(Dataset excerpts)

◆ ◆ ◆ ◆

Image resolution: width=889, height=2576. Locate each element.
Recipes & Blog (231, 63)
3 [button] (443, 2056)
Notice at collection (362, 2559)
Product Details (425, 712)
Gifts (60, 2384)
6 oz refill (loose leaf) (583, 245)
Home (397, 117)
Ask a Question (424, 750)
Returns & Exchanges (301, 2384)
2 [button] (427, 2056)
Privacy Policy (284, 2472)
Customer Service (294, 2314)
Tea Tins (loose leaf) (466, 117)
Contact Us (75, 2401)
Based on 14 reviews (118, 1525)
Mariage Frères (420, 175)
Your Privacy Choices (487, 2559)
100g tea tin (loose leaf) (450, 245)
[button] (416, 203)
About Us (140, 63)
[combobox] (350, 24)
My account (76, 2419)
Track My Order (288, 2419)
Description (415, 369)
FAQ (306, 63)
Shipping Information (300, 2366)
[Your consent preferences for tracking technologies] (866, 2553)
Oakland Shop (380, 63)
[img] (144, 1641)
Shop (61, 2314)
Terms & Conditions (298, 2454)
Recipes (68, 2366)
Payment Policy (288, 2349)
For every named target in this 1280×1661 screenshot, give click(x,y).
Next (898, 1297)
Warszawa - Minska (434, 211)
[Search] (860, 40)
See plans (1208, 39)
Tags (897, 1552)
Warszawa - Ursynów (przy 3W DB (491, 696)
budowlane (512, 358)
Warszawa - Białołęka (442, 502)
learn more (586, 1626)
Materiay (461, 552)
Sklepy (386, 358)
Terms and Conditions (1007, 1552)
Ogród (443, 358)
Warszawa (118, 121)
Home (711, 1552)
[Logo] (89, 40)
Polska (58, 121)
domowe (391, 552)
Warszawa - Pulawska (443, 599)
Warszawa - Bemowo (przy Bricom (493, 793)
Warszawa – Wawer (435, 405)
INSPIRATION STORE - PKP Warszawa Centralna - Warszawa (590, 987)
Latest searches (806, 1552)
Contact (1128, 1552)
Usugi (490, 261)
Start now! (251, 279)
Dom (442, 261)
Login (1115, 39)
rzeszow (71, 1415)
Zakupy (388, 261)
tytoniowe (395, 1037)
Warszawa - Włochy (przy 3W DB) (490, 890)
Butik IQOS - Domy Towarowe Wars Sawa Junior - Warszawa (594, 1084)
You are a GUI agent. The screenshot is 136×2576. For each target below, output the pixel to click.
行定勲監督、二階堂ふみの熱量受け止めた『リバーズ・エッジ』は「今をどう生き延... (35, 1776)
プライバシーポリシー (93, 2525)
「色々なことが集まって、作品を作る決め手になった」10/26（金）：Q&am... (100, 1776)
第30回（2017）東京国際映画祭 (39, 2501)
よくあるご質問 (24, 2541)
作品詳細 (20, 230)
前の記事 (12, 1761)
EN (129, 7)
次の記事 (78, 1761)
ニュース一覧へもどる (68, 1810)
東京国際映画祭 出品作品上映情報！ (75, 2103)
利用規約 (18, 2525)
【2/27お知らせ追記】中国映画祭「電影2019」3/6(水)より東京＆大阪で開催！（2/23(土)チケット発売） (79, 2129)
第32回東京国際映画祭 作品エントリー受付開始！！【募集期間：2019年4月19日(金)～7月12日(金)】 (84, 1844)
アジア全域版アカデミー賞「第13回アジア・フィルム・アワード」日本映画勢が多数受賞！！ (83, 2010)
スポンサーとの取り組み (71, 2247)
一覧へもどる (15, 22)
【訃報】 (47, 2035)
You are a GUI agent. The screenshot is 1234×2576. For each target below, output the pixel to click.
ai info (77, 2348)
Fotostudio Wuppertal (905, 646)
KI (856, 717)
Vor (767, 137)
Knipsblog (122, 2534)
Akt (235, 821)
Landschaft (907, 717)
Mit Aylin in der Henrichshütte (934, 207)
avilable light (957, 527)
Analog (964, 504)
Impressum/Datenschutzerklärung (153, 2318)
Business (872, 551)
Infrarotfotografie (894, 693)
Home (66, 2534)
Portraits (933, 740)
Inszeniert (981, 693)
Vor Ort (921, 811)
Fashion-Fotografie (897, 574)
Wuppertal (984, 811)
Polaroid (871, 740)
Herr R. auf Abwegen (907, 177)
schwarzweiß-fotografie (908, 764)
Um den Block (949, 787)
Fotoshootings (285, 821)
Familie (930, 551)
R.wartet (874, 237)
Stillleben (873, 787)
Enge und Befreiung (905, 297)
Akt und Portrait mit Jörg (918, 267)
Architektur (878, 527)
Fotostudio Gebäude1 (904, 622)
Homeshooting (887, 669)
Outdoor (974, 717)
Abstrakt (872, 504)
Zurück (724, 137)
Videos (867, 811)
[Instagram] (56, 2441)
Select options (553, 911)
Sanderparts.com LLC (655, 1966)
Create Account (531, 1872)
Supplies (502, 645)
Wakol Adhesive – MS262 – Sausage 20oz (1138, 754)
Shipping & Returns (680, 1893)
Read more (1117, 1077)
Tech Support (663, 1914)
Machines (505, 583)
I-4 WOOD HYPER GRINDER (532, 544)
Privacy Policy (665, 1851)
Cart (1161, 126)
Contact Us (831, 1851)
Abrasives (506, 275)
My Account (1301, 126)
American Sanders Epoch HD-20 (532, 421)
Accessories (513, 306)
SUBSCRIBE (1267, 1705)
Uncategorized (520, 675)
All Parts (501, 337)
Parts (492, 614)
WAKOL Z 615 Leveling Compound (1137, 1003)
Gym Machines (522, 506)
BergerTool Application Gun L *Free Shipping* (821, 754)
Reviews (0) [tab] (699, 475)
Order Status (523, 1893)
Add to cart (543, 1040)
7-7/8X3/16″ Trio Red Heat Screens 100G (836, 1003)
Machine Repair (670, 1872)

◆ ◆ ◆ ◆

▶ [Required work]: Nothing but the lines above from the one containing "KI (856, 717)" through the one containing "Accessories (513, 306)" should appear in the answer, each repeated exactly.

▶ [Answer section]:
KI (856, 717)
Vor (767, 137)
Knipsblog (122, 2534)
Akt (235, 821)
Landschaft (907, 717)
Mit Aylin in der Henrichshütte (934, 207)
avilable light (957, 527)
Analog (964, 504)
Impressum/Datenschutzerklärung (153, 2318)
Business (872, 551)
Infrarotfotografie (894, 693)
Home (66, 2534)
Portraits (933, 740)
Inszeniert (981, 693)
Vor Ort (921, 811)
Fashion-Fotografie (897, 574)
Wuppertal (984, 811)
Polaroid (871, 740)
Herr R. auf Abwegen (907, 177)
schwarzweiß-fotografie (908, 764)
Um den Block (949, 787)
Fotoshootings (285, 821)
Familie (930, 551)
R.wartet (874, 237)
Stillleben (873, 787)
Enge und Befreiung (905, 297)
Akt und Portrait mit Jörg (918, 267)
Architektur (878, 527)
Fotostudio Gebäude1 (904, 622)
Homeshooting (887, 669)
Outdoor (974, 717)
Abstrakt (872, 504)
Zurück (724, 137)
Videos (867, 811)
[Instagram] (56, 2441)
Select options (553, 911)
Sanderparts.com LLC (655, 1966)
Create Account (531, 1872)
Supplies (502, 645)
Wakol Adhesive – MS262 – Sausage 20oz (1138, 754)
Shipping & Returns (680, 1893)
Read more (1117, 1077)
Tech Support (663, 1914)
Machines (505, 583)
I-4 WOOD HYPER GRINDER (532, 544)
Privacy Policy (665, 1851)
Cart (1161, 126)
Contact Us (831, 1851)
Abrasives (506, 275)
My Account (1301, 126)
American Sanders Epoch HD-20 (532, 421)
Accessories (513, 306)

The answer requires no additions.